Textbook response.  Nailed it.  Tick!

If this is all you respond, I’ll give you a C.  Scrum Masters are expected to be masters of scrum (know the scrum guide cold). Appeals to authority (like this), while correct, are very unsatisfying.  If you want to motivate and educate, Start With Why?

Let’s look a little deeper at why scrum has these rules (fixed length sprints) and guidance (best to have consistent durations).

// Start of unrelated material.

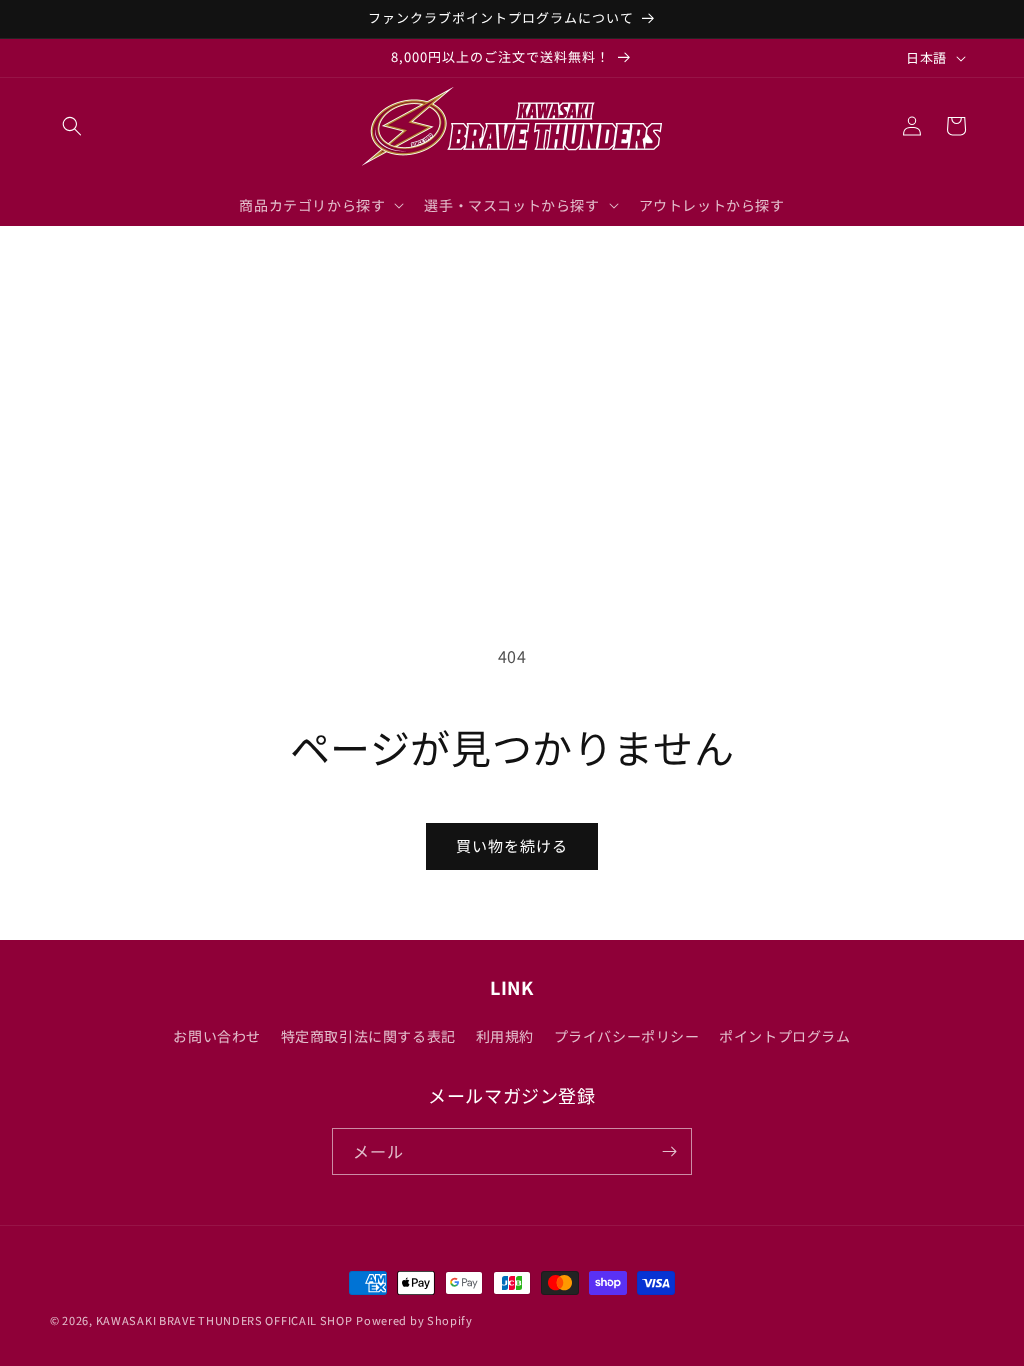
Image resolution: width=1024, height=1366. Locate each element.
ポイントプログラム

  1. Your product Owner wants a release plan, therefore needs a velocity. I can already hear some of you arguing that velocity can be calculated for every sprint length.  Mathematically true, but it overlooks the increasing variability encoded in a longer sprint, which obviates any hope of predictability if sprint length changes.
  2. Lengthening sprints is often a sign of weakness.  Teams may need coaching and practice to effectively split items to something small enough that also maintains end-to-end customer visible customer value.  Short, fixed length sprints expose this weakness, giving them an opportunity to correct it.
  3. If you stretch the sprint to finish, where do you draw the line?  The same argument can be repeated ad nauseum.  Timebox is a psychological driver for closure.  It is used everywhere in scrum, on purpose.  We want to be able to inspect & adapt, and the points at which we do this are at the timebox boundaries.
  4. If you lengthen the sprint, you may inadvertently increase the size of items taken into the sprint by e.g. 50%.  1/3 of a two week sprint is about three days, but 1/3 of a three week sprint is closer to a week.  This should be concerning because 1) there is a non-linear relationship between the complexity of a requirement and the probability of not being able to deliver in a sprint, and 2) the second most significant factor in the success of a software product is small sized requirements [1]  You are climbing out on a nonlinear curve, and it’s really not working in your favor.  You are making things worse, not better.
  5. Humans respond well to predictable rhythms.  Sprints give them a predictable rhythm.
  6. “if you want to get good at something, do it more often” – Jez Humble.  Basically a restatement of #2, without the guilt trip.
  7. Inspect & Adapt is almost a mantra with scrum.  If you lengthen a sprint, you lengthen the feedback loop and reduce opportunities to improve.  Sometimes learning means tossing the work for an item at the end of a sprint.  Short sprints reduce the cost (time invested) before learning occurs.

Those are some of the ‘why?’ that come to mind to motivate why scrum is defined the way it is.  Use some combination of the above and see if that helps.

Extra credit: what other reasons have I overlooked from that list?